Task goal. Which lines run from the line with "Screen dimensions: 793x337" to the end of the entries? Write out exactly those, leaving out the pictures.

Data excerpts

################

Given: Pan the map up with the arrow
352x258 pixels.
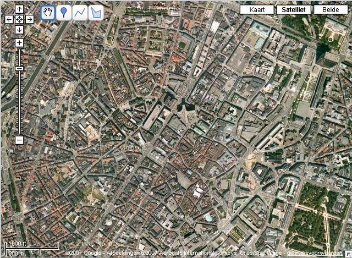Looking at the screenshot, I should [x=19, y=9].
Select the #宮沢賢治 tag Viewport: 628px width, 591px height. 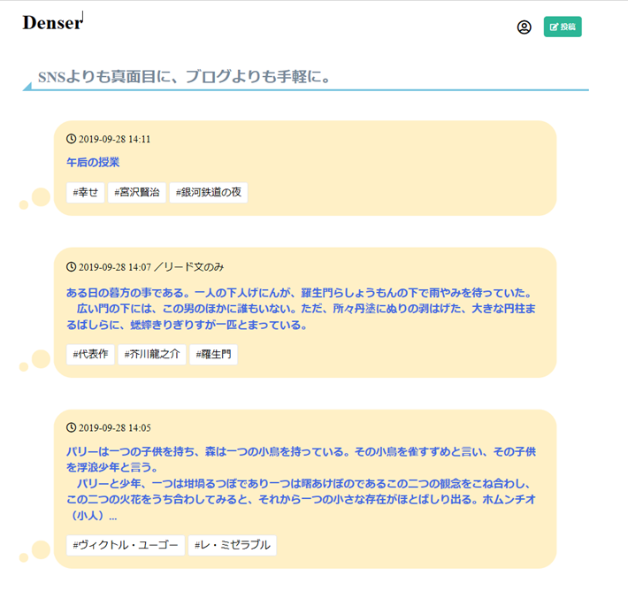[137, 193]
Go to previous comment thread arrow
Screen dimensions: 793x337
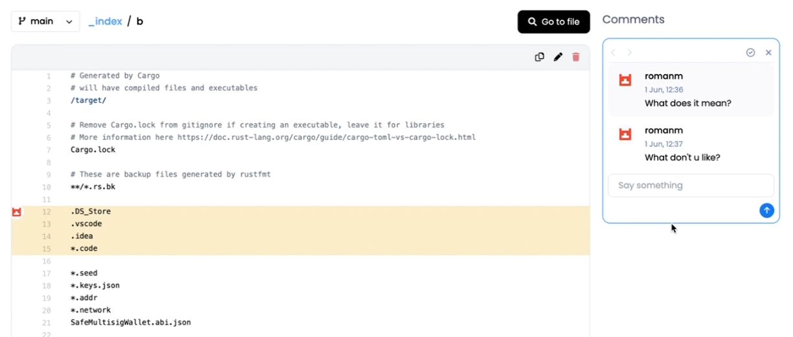(613, 52)
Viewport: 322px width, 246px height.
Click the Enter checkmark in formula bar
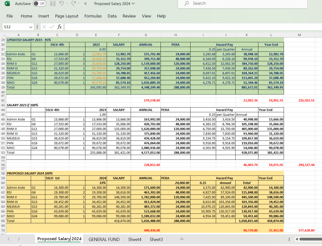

################

Result.
Screen dimensions: 793x337
(613, 52)
Viewport: 322px width, 246px height.
Click the Enter checkmark in formula bar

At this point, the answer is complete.